Published in final edited form as: J Clin Psychopharmacol. 2005 Jun;25(3):259–261. doi: 10.1097/01.jcp.0000162798.87249.4d

Bone mineral density and its relationship to prolactin levels in patients taking antipsychotic treatment

OD Howes, MJ Wheeler, AM Meaney, V O'Keane, I Fogelman, G Blake, RM Murray, S Smith
PMCID: PMC3666284  EMSID: EMS53394  PMID: 15876906

INTRODUCTION

A previous report suggested that patients receiving long-term antipsychotics show reduced BMD, equivalent to osteopenia or osteoporosis in 57% of males and 32% of females1. Osteoporotic fractures were reported in 23% of males on psychotropics 2. Low dietary calcium intake, smoking, polydipsia, and antipsychotic-related hyperprolactinaemia have been implicated2. BMD has been reported to be inversely related to prolactin levels in patients with schizophrenia3. High prolactin levels have been associated with elevated markers of bone turnover4.

Few studies have compared BMD in patients with chronic psychotic disorders to normal values, and previous authors have concluded larger studies are needed1;2;4. We tested whether BMD in patients taking antipsychotic treatment is reduced to a clinically significant level and correlates with prolactin levels.

MATERIALS AND METHODS

Study design and setting

Consecutive outpatient clinic attendees at The Maudsley Hospital were invited to participate (20 declined, 7 were excluded and 102 participated, mean age: 46.0 (SD: 13.1), sex: 47% male, ethnicity: 46% white British, 54% black African/African-Caribbean). After complete description of the study, subjects provided written informed consent. Inclusion criteria: aged 18-65 years, stabilised on antipsychotic medication for >two years. Exclusion criteria: medical/psychiatric causes of low BMD5.

Procedure

Clinical, demographic, and established risk factors for low BMD 5 were assessed using structured ratings as previously described1.

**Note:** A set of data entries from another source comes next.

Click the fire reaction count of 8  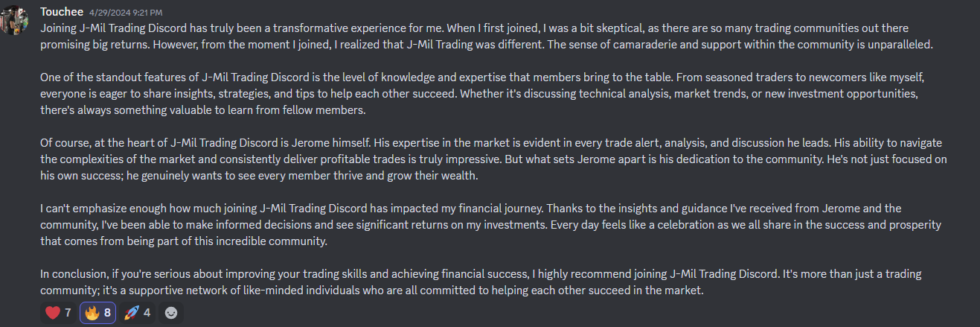108,313
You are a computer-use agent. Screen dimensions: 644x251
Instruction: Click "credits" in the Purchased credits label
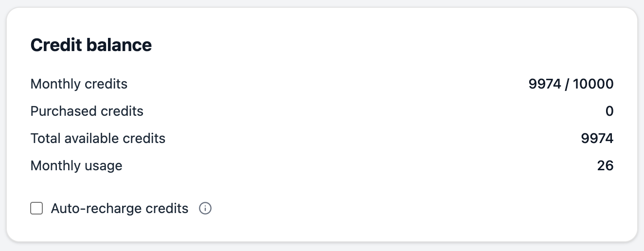(122, 111)
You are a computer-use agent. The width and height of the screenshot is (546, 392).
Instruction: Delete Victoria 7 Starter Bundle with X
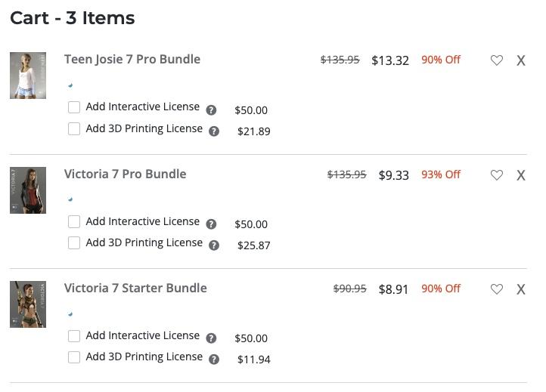click(520, 289)
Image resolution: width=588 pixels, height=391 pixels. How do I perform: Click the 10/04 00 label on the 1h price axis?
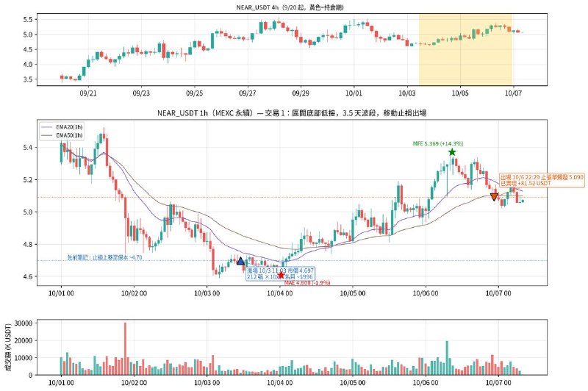[x=280, y=293]
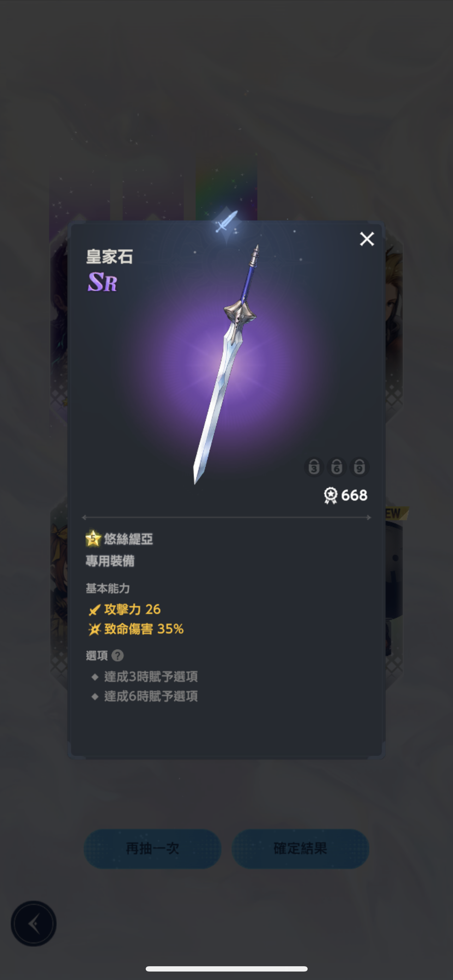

BMD was measured in the lumbar spine and the hip by dual x-ray absorptiometry (DXA) scan using a Hologic QDR 4500A bone densitometer (Hologic Inc. Bedford, MA, USA). BMD measurements are reported as Z scores (a comparison with reference values of the same age, sex and ethnicity)5. The manufacturer’s reference range was used for spine6 and the NHANES III for hip BMD7 as recommended5.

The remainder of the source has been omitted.